On Feb 11, 2005, at 1:21 PM, Lan Barnes wrote:
-snip of a mudslide of FUD-
His fundamental assumption of "risk begins with patch posting" is just completely flawed. The only saving grace is that black hats are often so stupid that they give themselves away by beating on the machines of white hats. The downside is that the black hats are getting smarter about this.
However, while I'm far from being a Microsoft apologist, his numbers point out deficiencies in open source. There are some issues.
There is a time lag between external package maintainers and distributions. This is right on and needs to be improved.
The distributions *do* come with an insane pile of software with no choice which eliminates most of them. This is spot on. One of the reasons why I run FreeBSD on my servers is that I don't have to hunt down and turn off a whole bunch of stuff that I have never heard of. Linux has gotten *much* better about this in the last year or so, though.
In addition, most people who suddenly find themselves in need of a database are already likely to be running Microsoft to begin with. SQL server then becomes the logical quick fix.
His comments about MySQL are spot on, but MySQL *is* often good enough. However, if "good enough" isn't, there is PostgreSQL. Otherwise, step up to the big boys.

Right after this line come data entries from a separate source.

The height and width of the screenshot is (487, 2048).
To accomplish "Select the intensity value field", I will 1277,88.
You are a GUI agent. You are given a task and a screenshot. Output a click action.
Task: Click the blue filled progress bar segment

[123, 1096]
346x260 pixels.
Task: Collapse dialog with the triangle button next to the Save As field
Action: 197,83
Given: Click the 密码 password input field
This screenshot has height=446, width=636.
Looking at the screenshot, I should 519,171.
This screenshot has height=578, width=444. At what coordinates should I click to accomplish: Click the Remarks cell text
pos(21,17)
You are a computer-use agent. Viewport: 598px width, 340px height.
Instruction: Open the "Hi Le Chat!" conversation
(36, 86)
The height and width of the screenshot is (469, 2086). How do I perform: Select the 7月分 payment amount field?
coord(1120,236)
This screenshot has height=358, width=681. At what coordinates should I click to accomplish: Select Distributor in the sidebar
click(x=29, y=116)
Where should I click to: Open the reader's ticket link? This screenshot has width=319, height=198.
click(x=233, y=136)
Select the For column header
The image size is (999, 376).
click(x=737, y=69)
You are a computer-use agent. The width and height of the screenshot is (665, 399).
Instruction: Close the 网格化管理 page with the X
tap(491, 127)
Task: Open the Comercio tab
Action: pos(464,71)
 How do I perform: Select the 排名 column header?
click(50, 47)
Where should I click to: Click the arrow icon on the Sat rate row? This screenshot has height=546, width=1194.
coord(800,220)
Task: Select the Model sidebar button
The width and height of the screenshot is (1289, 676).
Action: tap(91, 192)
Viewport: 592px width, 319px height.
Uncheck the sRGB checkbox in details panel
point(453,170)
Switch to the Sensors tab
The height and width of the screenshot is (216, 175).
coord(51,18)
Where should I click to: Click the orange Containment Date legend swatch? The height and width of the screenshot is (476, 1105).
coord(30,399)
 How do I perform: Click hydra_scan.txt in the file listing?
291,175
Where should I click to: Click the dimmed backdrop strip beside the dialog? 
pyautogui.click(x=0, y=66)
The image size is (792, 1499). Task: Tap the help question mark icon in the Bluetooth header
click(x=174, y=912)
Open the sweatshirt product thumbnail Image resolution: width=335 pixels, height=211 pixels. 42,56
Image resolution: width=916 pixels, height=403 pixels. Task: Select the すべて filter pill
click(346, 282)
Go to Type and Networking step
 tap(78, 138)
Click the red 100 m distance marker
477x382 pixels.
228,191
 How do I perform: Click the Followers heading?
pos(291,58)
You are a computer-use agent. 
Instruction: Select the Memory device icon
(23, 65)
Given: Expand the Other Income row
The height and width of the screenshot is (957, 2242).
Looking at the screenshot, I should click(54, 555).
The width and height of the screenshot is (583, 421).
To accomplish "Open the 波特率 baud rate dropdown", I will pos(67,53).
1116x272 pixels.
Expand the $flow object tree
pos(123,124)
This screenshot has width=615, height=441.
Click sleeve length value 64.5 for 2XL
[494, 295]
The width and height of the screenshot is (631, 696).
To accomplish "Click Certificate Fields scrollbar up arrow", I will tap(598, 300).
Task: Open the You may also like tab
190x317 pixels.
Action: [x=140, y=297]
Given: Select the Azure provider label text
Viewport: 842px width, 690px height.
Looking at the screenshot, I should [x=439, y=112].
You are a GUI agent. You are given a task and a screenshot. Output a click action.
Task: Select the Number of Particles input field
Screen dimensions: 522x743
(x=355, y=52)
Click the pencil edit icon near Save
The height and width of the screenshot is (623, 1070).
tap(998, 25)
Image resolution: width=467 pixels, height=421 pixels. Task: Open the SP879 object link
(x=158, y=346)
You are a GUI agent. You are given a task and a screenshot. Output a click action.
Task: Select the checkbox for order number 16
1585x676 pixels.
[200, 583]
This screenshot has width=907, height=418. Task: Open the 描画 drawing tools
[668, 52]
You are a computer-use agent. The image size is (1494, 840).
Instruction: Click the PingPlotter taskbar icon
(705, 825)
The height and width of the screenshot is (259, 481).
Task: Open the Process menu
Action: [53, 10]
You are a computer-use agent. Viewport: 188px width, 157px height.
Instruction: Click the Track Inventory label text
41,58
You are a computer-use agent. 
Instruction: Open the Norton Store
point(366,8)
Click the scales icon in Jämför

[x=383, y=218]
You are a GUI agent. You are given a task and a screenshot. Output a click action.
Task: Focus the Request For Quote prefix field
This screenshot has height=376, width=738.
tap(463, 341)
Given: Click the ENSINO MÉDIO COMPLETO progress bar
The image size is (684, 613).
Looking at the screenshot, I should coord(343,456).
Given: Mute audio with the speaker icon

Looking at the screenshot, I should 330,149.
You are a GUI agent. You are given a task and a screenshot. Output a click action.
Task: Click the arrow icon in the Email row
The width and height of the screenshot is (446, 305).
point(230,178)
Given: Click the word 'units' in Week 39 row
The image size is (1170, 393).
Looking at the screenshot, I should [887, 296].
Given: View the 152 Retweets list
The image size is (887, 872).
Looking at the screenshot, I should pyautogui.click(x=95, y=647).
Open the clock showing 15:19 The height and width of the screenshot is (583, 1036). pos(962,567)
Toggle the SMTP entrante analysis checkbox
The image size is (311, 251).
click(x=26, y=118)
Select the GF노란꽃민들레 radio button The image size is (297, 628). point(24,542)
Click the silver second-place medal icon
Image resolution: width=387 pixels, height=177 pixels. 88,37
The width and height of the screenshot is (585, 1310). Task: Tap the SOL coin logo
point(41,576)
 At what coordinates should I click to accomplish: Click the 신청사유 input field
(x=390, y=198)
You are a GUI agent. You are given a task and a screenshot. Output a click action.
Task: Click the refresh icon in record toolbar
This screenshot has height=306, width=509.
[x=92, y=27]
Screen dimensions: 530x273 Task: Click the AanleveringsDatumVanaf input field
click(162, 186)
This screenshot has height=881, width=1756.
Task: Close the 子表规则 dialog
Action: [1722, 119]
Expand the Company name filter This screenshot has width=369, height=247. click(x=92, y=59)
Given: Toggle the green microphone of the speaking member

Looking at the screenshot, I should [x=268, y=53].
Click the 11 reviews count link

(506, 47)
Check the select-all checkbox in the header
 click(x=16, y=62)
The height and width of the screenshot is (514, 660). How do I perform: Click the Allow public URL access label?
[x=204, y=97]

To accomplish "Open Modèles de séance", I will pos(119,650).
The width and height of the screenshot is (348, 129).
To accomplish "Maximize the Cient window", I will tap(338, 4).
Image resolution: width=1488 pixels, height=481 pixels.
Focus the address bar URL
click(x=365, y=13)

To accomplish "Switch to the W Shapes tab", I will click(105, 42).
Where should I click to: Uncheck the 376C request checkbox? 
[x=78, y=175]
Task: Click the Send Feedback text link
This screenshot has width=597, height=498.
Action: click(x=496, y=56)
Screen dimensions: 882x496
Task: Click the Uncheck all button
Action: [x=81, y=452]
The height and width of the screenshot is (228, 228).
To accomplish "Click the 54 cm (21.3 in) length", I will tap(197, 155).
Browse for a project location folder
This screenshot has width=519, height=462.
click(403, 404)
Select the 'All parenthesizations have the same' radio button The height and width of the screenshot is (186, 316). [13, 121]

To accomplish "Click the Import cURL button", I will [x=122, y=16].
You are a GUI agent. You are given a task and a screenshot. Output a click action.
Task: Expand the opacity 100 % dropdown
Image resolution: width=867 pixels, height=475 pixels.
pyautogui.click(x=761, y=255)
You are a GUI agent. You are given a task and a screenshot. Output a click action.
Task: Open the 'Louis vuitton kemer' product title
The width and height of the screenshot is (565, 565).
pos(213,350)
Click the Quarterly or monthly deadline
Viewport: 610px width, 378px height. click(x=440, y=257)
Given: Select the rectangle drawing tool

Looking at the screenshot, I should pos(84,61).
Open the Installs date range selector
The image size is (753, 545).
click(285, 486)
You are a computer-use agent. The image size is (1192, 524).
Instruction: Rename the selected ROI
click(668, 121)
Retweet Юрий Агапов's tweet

We use SAP at my work. My conclusion: Anyone brain dead enough to select
SAP as an enterprise SW solution would naturally conclude that M$ was
the safest, least expensive, most nutritious and best tasting SW in the
whole world, Auntie Em.
Well, okay, I won't argue with you much here. Let's just say that SAP is aptly named considering A) what it does to a company and B) how well it describes the people who buy it.